## TASK STATEMENT
When you come to the line with "2576x567 pixels. How", begin repeating; continue exactly through the final line of the records and include nothing from before.

-- MATERIALS PROVIDED follows --

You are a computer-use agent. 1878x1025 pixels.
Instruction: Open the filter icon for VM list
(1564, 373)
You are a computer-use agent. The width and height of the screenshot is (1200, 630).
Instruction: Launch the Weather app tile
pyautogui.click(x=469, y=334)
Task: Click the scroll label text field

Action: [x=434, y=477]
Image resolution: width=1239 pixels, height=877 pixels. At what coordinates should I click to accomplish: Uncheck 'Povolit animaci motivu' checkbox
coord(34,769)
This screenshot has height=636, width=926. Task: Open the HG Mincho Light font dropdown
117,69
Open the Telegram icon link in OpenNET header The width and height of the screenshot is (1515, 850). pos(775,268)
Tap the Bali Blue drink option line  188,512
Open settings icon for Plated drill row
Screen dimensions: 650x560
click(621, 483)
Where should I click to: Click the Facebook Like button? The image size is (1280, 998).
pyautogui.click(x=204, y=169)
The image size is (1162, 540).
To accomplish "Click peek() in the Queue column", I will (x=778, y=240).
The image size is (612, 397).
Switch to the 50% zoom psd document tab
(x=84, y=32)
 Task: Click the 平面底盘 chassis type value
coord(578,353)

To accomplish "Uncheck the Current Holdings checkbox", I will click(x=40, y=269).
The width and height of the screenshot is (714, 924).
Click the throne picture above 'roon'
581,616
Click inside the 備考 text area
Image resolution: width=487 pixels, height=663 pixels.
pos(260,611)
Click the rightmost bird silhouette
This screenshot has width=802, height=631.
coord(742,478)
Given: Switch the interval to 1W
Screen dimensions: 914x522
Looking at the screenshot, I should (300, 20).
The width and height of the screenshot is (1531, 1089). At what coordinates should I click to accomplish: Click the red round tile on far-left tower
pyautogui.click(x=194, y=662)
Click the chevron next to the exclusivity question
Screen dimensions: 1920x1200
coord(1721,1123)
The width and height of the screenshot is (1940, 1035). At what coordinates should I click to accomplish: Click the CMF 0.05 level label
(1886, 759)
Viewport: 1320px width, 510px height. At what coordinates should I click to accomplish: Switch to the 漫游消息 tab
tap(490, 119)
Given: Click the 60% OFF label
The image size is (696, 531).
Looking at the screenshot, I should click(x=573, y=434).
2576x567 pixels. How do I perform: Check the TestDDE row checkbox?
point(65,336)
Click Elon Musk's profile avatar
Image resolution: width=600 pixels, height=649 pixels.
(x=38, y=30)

-- MATERIALS PROVIDED concluded --

## ANSWER TO THIS TASK
2576x567 pixels. How do I perform: Check the TestDDE row checkbox?
point(65,336)
Click Elon Musk's profile avatar
Image resolution: width=600 pixels, height=649 pixels.
(x=38, y=30)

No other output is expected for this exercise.